PRINCETON: Architects design urban housing from packing crates

By Kristine Snodgrass, Staff Writer
   Envisioning “Newark at a microcosm,” two local architects won an international design competition for their plan to create an urban multifamily housing complex out of unwanted shipping containers.
   Felix Heidgen, of Trenton, and Thomas Nagy, of Plainsboro, who work for architectural firm RMJM Hillier in Princeton, won first place in the Live the Box competition for their innovative plan. Designers were challenged to create a plan for affordable housing units made out of unwanted shipping containers for a site in Newark.
   The 3.2-acre site by the Broad Street Station sits at the tip of the city’s Central Ward, and was once home to Westinghouse but is now an empty lot known as Science Park.
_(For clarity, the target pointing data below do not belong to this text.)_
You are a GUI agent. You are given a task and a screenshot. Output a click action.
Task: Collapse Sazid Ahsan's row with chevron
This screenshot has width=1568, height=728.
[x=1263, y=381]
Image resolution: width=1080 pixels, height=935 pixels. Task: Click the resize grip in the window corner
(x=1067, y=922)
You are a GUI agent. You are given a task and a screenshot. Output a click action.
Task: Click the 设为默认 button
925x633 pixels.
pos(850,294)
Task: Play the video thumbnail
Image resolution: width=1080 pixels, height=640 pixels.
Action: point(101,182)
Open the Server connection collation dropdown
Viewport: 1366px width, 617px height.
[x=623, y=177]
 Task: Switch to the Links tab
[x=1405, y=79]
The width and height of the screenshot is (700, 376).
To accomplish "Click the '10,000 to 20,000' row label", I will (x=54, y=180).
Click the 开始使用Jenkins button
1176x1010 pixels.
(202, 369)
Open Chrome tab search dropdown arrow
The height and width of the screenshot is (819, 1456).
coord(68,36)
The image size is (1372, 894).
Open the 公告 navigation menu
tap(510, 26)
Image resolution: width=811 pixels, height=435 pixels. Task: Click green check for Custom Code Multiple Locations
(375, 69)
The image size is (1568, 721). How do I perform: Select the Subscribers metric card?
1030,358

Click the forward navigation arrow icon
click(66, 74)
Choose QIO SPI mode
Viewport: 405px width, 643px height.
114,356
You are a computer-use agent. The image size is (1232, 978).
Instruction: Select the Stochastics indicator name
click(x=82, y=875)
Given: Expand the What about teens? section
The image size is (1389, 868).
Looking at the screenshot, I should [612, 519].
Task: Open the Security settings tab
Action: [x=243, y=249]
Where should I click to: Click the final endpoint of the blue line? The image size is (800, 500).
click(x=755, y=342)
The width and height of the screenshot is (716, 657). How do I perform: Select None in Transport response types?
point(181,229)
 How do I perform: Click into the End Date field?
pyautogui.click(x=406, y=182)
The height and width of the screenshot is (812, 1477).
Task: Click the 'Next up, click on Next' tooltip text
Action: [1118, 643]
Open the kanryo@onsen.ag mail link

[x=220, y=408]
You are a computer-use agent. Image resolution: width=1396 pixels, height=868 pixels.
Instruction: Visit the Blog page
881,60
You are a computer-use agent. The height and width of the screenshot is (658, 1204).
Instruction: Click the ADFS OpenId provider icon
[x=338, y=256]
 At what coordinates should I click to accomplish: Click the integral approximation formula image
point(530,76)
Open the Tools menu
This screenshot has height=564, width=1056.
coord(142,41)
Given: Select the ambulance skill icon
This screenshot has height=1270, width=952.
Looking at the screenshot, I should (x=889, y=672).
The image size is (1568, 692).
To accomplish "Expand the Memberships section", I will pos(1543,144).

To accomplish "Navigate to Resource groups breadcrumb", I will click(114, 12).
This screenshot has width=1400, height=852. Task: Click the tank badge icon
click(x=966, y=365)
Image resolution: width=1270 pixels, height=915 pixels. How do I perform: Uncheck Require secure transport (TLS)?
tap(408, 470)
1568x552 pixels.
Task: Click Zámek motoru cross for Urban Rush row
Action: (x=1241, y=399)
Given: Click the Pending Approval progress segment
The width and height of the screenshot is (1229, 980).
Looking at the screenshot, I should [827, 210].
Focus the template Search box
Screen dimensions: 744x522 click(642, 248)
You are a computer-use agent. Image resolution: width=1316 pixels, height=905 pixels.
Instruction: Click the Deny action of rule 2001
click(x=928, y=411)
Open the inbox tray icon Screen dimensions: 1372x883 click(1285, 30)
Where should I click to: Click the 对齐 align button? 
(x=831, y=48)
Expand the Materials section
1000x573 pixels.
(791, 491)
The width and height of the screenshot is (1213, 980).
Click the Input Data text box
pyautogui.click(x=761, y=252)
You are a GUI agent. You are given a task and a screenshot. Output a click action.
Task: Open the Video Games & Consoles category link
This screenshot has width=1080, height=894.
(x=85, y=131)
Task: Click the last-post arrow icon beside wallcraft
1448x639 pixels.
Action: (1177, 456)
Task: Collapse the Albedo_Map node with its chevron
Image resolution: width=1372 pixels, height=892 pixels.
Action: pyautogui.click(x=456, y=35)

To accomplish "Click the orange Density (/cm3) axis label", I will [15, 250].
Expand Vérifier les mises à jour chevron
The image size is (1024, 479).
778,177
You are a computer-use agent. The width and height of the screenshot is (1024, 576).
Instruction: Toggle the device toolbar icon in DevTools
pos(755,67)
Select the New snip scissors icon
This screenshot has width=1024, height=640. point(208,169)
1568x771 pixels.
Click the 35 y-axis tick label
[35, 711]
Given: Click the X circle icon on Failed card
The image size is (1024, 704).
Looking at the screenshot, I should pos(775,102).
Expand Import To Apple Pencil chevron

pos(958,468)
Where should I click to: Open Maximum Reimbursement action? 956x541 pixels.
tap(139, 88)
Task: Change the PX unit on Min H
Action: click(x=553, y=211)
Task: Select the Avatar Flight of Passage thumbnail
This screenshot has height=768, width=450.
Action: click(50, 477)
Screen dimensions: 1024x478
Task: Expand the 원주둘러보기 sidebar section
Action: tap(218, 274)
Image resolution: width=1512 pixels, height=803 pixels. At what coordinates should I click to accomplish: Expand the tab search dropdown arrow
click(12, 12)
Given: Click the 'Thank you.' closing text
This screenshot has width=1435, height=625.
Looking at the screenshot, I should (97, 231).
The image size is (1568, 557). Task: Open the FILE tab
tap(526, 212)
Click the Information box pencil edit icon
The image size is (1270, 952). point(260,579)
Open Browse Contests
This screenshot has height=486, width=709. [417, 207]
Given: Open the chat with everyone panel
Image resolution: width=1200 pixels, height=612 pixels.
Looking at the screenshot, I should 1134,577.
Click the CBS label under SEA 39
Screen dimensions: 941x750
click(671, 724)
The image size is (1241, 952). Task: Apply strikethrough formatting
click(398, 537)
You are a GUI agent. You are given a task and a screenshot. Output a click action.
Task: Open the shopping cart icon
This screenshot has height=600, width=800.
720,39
   The competition was held by the Newark and Suburban section of the American Institute of Architects and the Suburban and the Young Architects Forum. It was launched last summer, and with the awards ceremony held in December.
   The idea to use the shipping containers, plentiful in Newark, was the brainchild of AIA section President Christopher Stone. He said reaction to the idea of living in the crates was mixed among other architects, with half of the committee he assembled suggesting he was out of his mind.
   ”So we altered the competition to try to make something exciting that anybody would want to live in,” he said.
   The modern, edgy design by the winning architects has the shipping containers stacked together and interlocking to create housing units of different sizes that could be used for individuals or families.
   Mr. Heidgen, who developed a familiarity with the city while working at the firm’s former Newark office, said the design aims to bring together different parts of the city into one complex.
   ”It’s Newark on a smaller scale,” he said.
   Mr. Nagy said the building blocks of different heights and densities were organized to create the feel and appearance of a skyline.
   ”Bringing these different types to one site was the concept of this project,” he said.
   The different elements of the project — a city, green space, parking and living space — were stacked on top of each other, he said.
   The basement level is a parking lot for the residents of the complex. One level up, on the ground floor, is a flexible space that is mostly open, intended for community use.
   The space could host a farmers market, playground, communal kitchen, tennis or basketball courts, stores and restaurants, and all would be within easy reach for residents.
   ”It’s hearkening back to the Old World,” Mr. Heidgen said.
   The open first level and the spaces between the buildings allow for a breezy flow of air to the design, he added.
   The next level up is the 225 housing units, which are made up of between one and five shipping containers each. It creates a total of 216,000 square feet of living space out of the 675 containers.
   Even the top level, the roofs of the buildings, are utilized in the design for recreation, such as a running track or pool, a community garden for residents, and for clusters of trees.
   Mr. Stone said competition was fierce in the contest, with 200 entries from 22 different countries.
   The winners were selected because their design used the shipping crates “in somewhat of a pure form, capitalizing on the features of them, and using them in a creative way,” Mr. Stone said.
   The jurors also heavily considered the feasibility of the plan within the context of the city, he said, and how it could create its own neighborhood.
   Though the design will likely never be built — a 50-story building is currently proposed for the site, Mr. Stone said — the architects have hopes for similar designs in the future.
   ”It started out as an idea competition, but the question is real — What can you do with the containers?” Mr. Heidgen said.
   Mr. Nagy said the new presidential administration is changing the nation’s course on green design.
   ”There seems to be a push for revitalization and sustainability,” he said. “It could also shed a spotlight on Newark as something new and edgy, and also at the forefront of this.”
   All entries to the competition can be viewed online at www.livethebox.org.